>> start Data rows

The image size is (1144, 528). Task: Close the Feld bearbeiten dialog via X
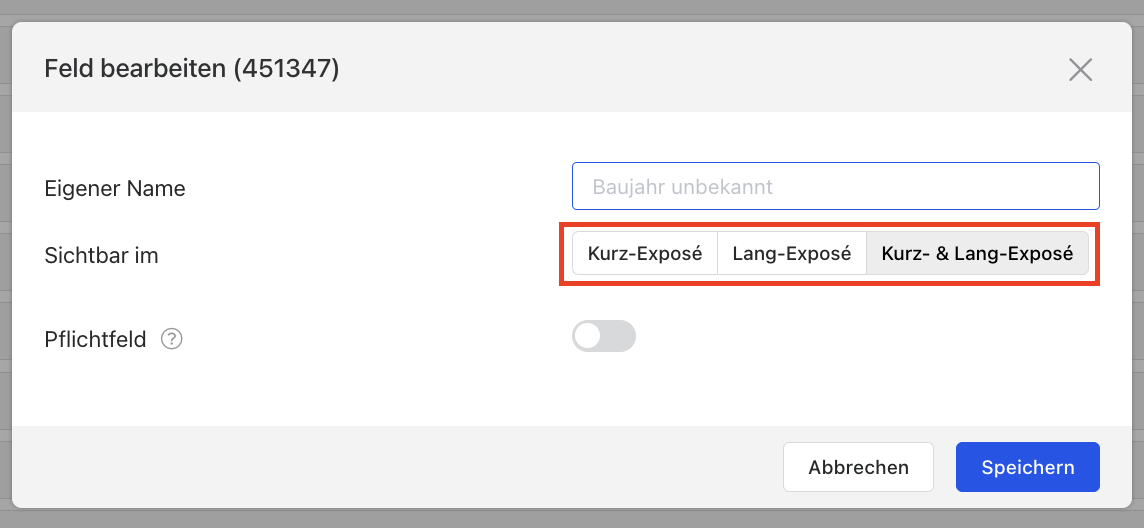pyautogui.click(x=1080, y=69)
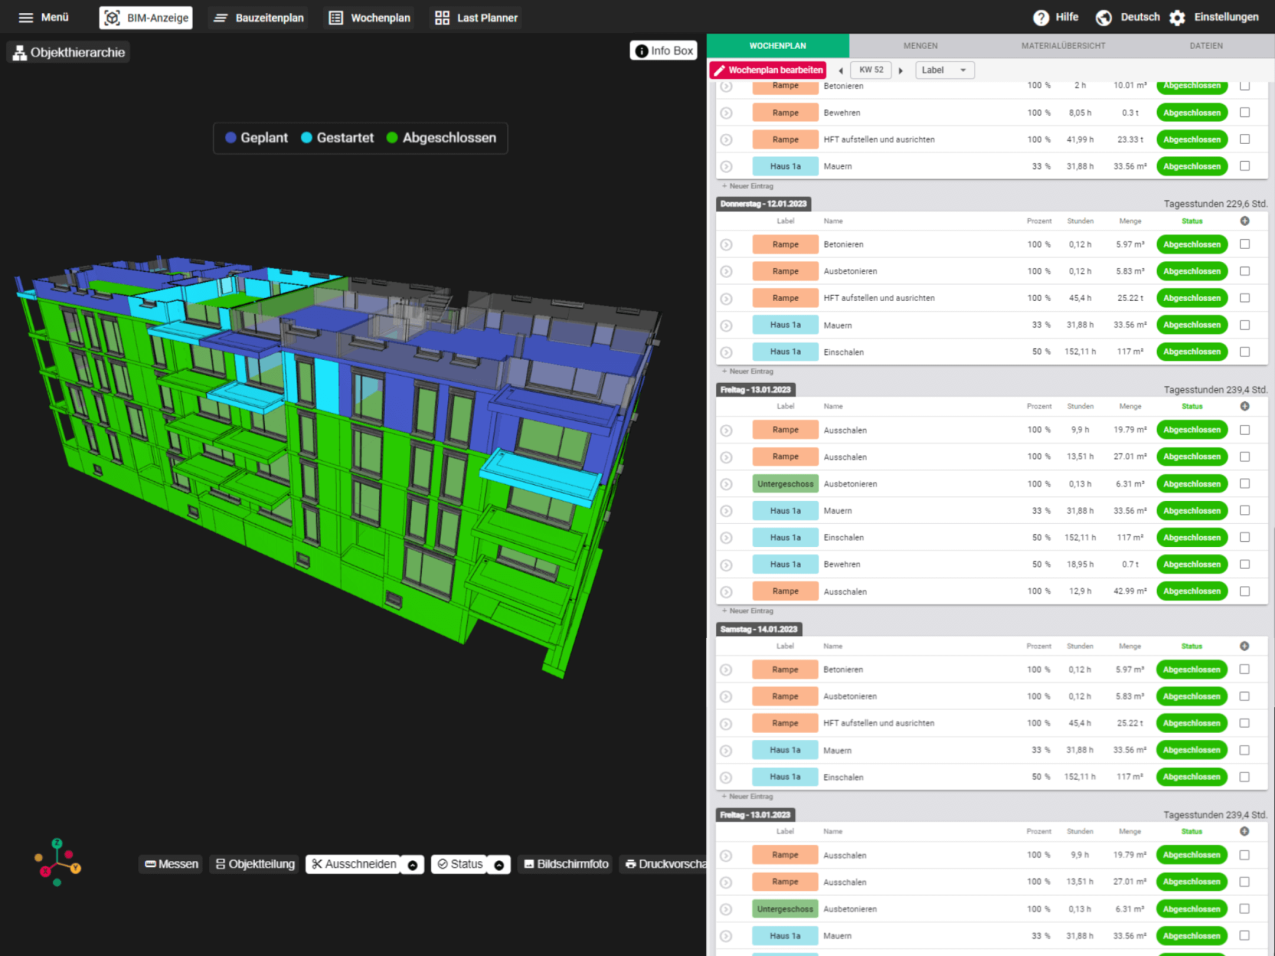Open the Label dropdown
Image resolution: width=1275 pixels, height=956 pixels.
[944, 70]
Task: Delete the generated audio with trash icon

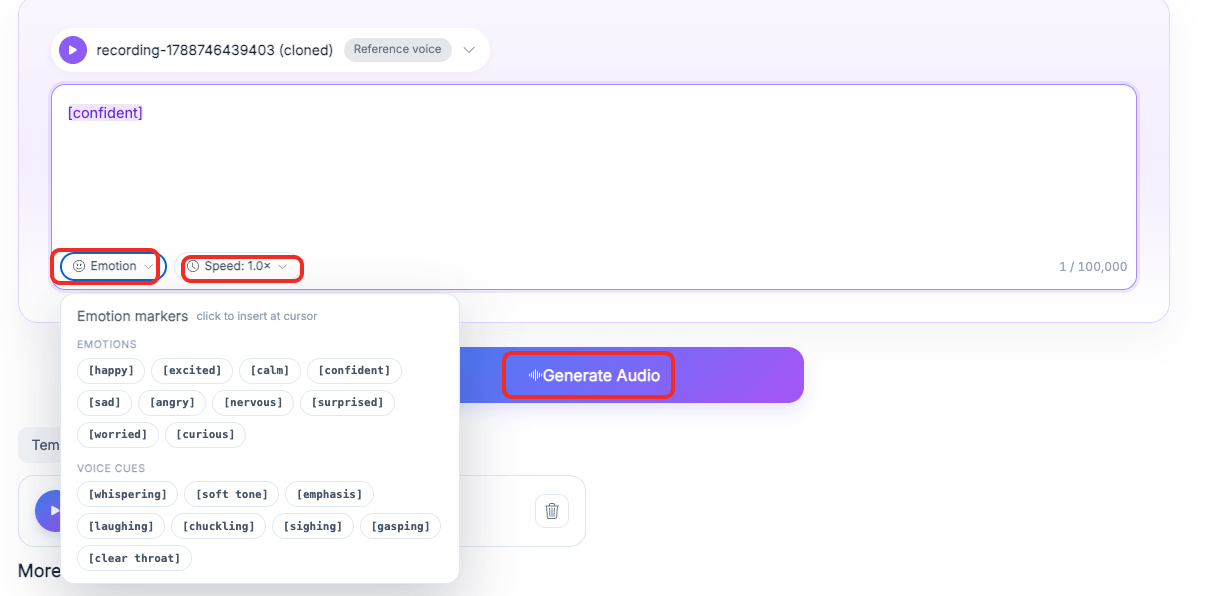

>> end Data rows

Given task: Rewrite the data with every "Task" changed to "Instruction" and nothing else altered. Leave the pictures out.

Task result:
The image size is (1144, 528). Instruction: Close the Feld bearbeiten dialog via X
pyautogui.click(x=1080, y=69)
Open the Label dropdown
Image resolution: width=1275 pixels, height=956 pixels.
[944, 70]
Instruction: Delete the generated audio with trash icon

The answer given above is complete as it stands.